Eli Dourado and Andrea Castillo of the Mercatus Center Technology Policy Program at George Mason University outside Washington told reporters Tuesday that the Cybersecurity Information Sharing Act was unnecessary and there were other ways to crack down on cyber threats without widespread information sharing among companies and with the government.
It would also allow law enforcement access to the info in cases of fraud, ID theft, or imminent harm.
The bill, which ISPs back and which passed 14-1 out of the Senate Select Committee March 13, would make it easier for ISPs to share cyber threat indicators (CTIs) – usually computer code – and to take defensive measures to counter such attacks from botnets, viruses, malware and more.
The legislation authorizes voluntary sharing of cyber threat information between companies and with the government, with the stipulation that companies have to take "appropriate measures" to protect against sharing personally identifiable information. It includes liability protections for companies and individuals who do share information.
In a press conference with reporters, Dourado said the businesses that favored the bill did so not because they thought it would improve cybersecurity, but because the bill would give them impunity from lawsuits for sharing too much info or the wrong info so long as they acted in good faith.

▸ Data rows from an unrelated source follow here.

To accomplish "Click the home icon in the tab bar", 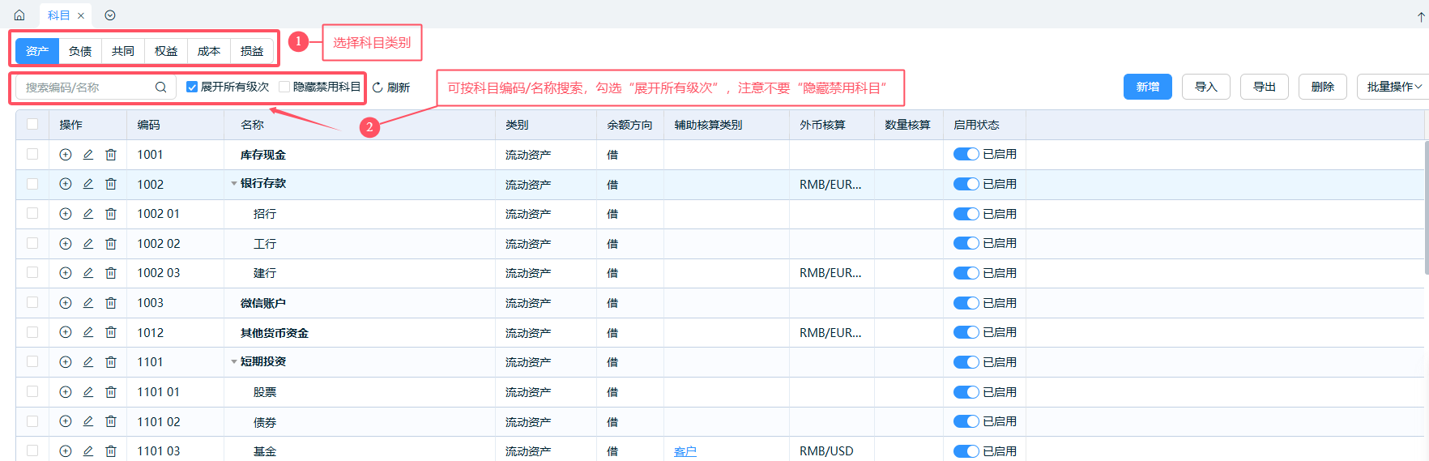I will pyautogui.click(x=19, y=15).
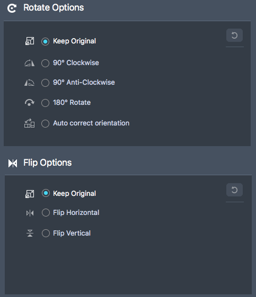Enable Auto correct orientation radio option
This screenshot has height=297, width=256.
46,123
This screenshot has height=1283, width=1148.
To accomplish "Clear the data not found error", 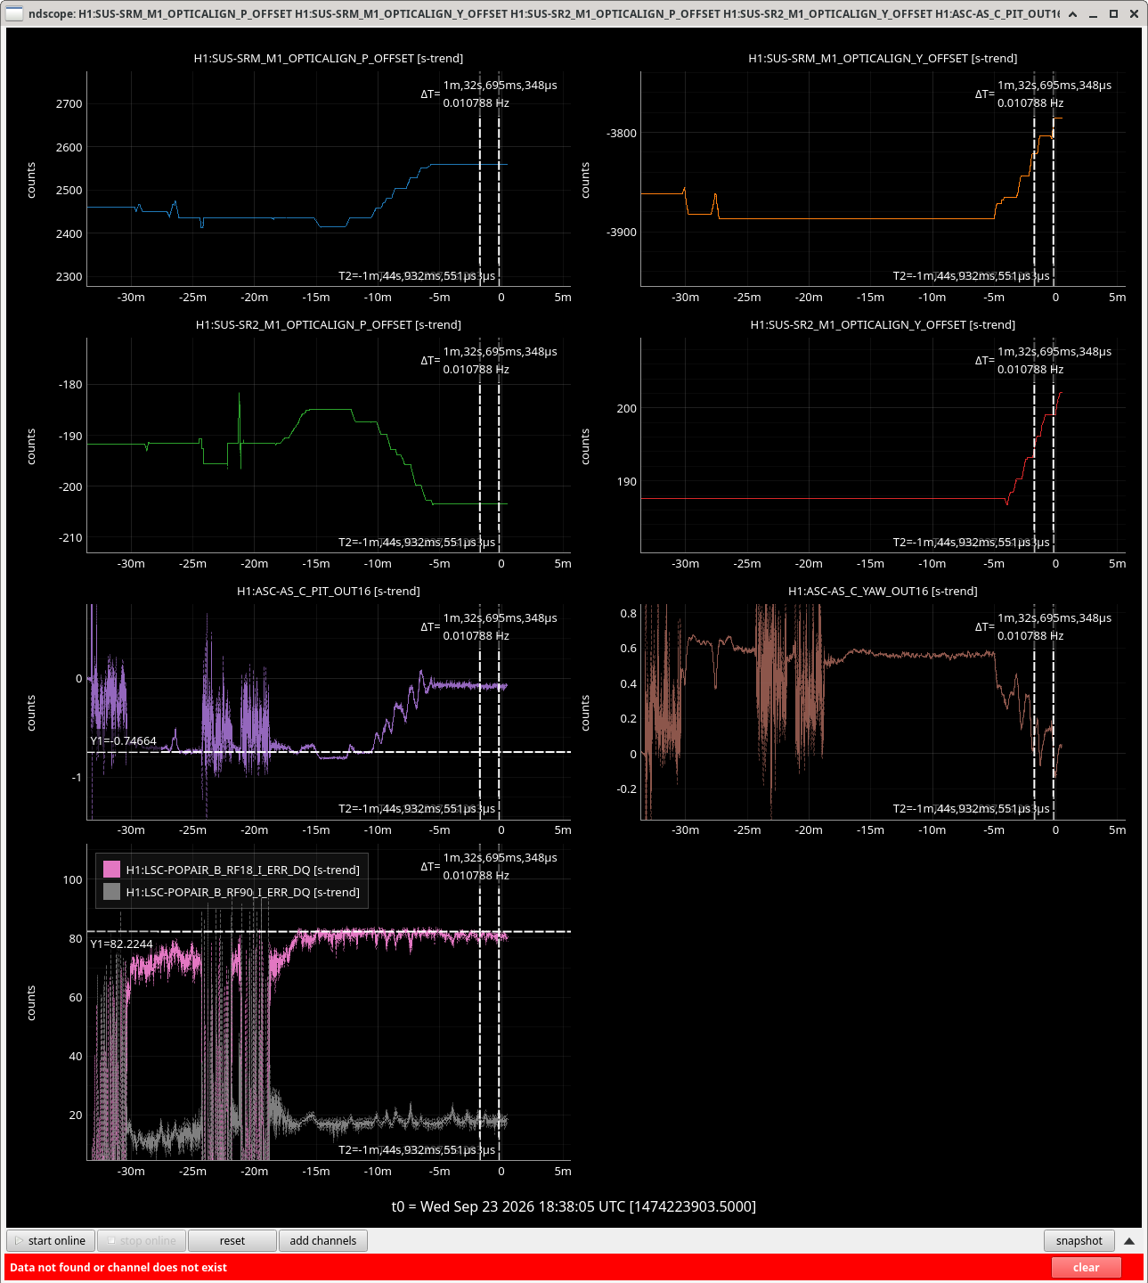I will (x=1086, y=1267).
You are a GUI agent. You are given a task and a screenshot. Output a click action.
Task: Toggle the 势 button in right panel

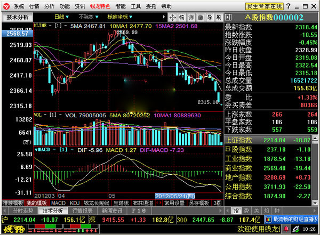[x=247, y=210]
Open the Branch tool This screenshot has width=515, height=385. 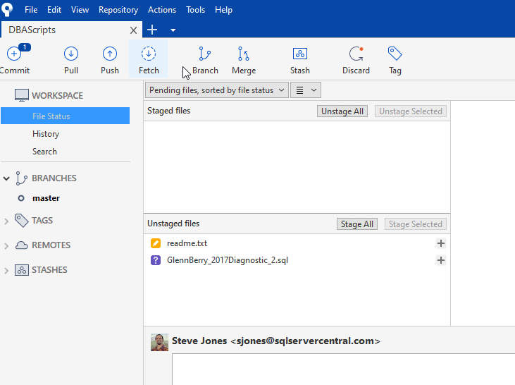click(205, 55)
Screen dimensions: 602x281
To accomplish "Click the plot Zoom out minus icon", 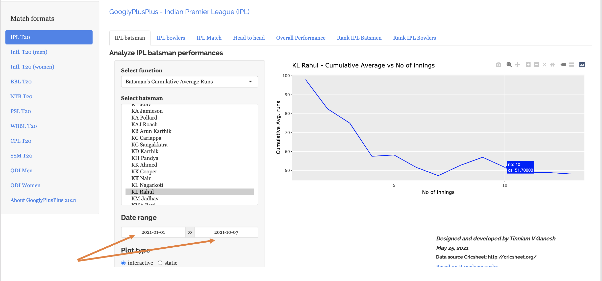I will [536, 65].
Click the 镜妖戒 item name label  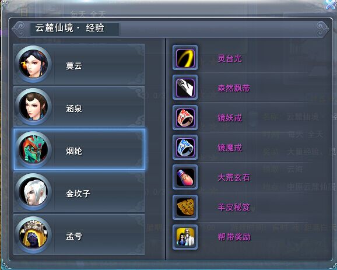point(230,118)
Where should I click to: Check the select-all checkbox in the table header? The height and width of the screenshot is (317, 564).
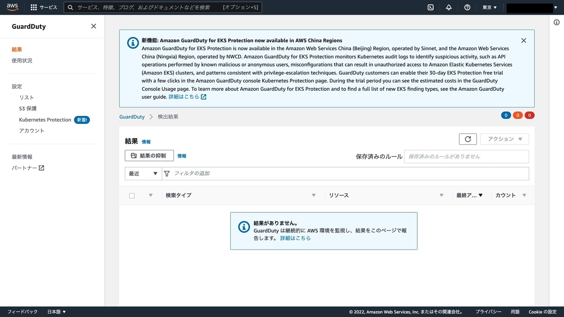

He said CISA would not improve the state of cybersecurity for a number of reasons. First, he said he and Castillo had identified 20 government programs already involved in data sharing and that if they had not sufficed, there was no reason to think a 21st would be a game changer. He also said that the government was no great steward of data itself, pointing to the OMB hack of millions of records as an example, but hardly the only one.
Third, he said, the years-long CISA effort is a distraction from other measures the government could take that would be more likely to succeed.
Those, said Castillo, would include strengthening encryption, rather than weaken it. The Administration has suggested that back-doors need to be included in hardware and software so law enforcement can get to the data, ostensibly for national security reasons. Castillo called it a "war on encryption" that has to stop.
She also said the government could share more information without the bill, like vulnerabilities it knows about but haven't declassified so others know about the bugs.
Dourado and Castillo both suggested the bill was more about surveillance than protection, something cable operators backing the bill have argued is not the case.